> For the complete documentation index, see [llms.txt](https://upsolver.gitbook.io/content/llms.txt). Markdown versions of documentation pages are available by appending `.md` to page URLs; this page is available as [Markdown](https://upsolver.gitbook.io/content/quickstarts-1/jobs/ingestion/job-basics/ingest-to-a-staging-table.md).

# Ingest to a Staging Table

An ingestion job enables you to copy your data from a given source into a table created in a metastore connection. This table then serves as your staging table, and you can use it with Upsolver's [transformation jobs](/content/reference-1/sql-commands/jobs/create-job/transformation.md) to write to various target locations.

## Create a staging table

You need to create a job that reads from the source S3 bucket and writes to a staging table. Upsolver automatically converts your files into Apache Parquet format and creates a table with the appropriate schema in the AWS Glue Data Catalog.

The first step is to create a staging table to store your data.&#x20;

**Here’s the code to create a staging table:**

```sql
// Syntax
CREATE TABLE default_glue_catalog.<DB_NAME>.<STAGING_TABLE_NAME>()
    PARTITIONED BY $event_date;
    -- TABLE_DATA_RETENTION = 30 days
    
// Example
CREATE TABLE default_glue_catalog.upsolver_samples.orders_raw_data;
```

In this example, no columns or data types have been defined, enabling Upsolver to create them automatically based on the source data.

The next step is to create a job that copies your data into your staging table.
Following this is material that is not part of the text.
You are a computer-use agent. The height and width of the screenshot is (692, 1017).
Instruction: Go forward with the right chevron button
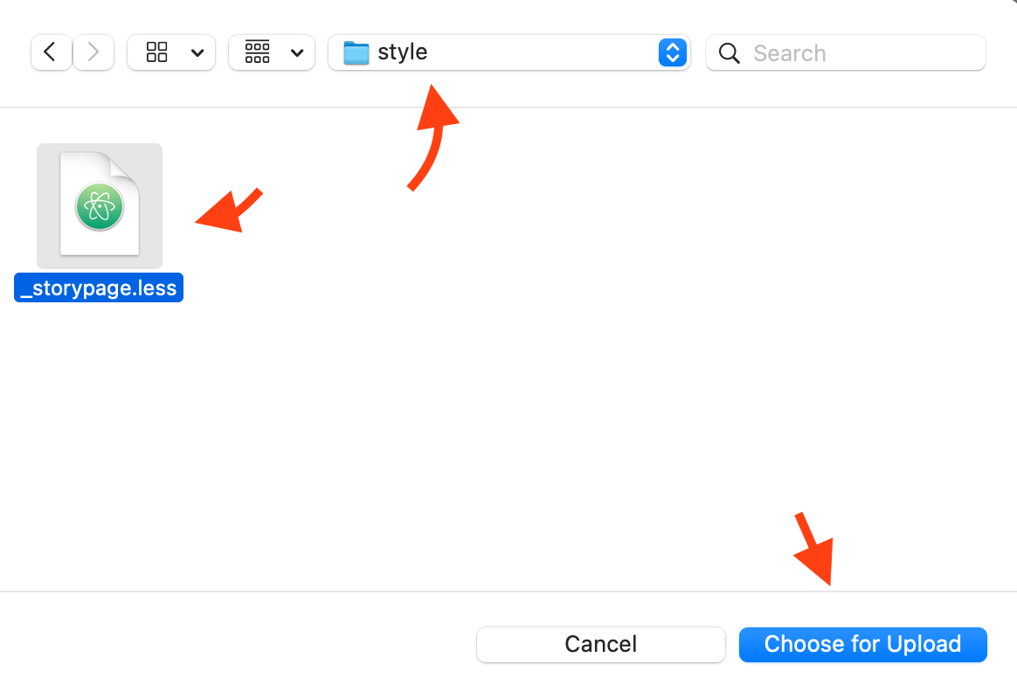[93, 52]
**Here's the code to create an ingestion job:**

```sql
// Syntax
CREATE JOB "<STAGING_JOB_NAME>"
    CONTENT_TYPE = JSON
AS COPY FROM S3 <S3 CONNECTION FROM STEP 1> 
    BUCKET = '<BUCKET NAME>'
    PREFIX = '<PREFIX NAME>'       
INTO default_glue_catalog.<DB_NAME>.<STAGING_TABLE_NAME>;
    
// Example
CREATE JOB load_orders_raw_data_from_s3
    CONTENT_TYPE = JSON
AS COPY FROM S3 upsolver_s3_samples 
    BUCKET = 'upsolver-samples' 
    // Note: the trailing slash is required
    PREFIX = 'orders/' 
// this is the table you created in step 1        
INTO default_glue_catalog.upsolver_samples.orders_raw_data;
```

Let’s understand what this example job does:&#x20;

1. Creates an ingestion job named **load\_orders\_raw\_data\_from\_s3**.
2. Automatically infers the schema and populates the column names and types in the Glue Data Catalog.&#x20;
3. Converts the source S3 files to Apache Parquet, which stores the data in a columnar format optimized for faster reads.
4. Copies the **orders** data from the **upsolver-samples** bucket into the **orders\_raw\_data** table in the data lake.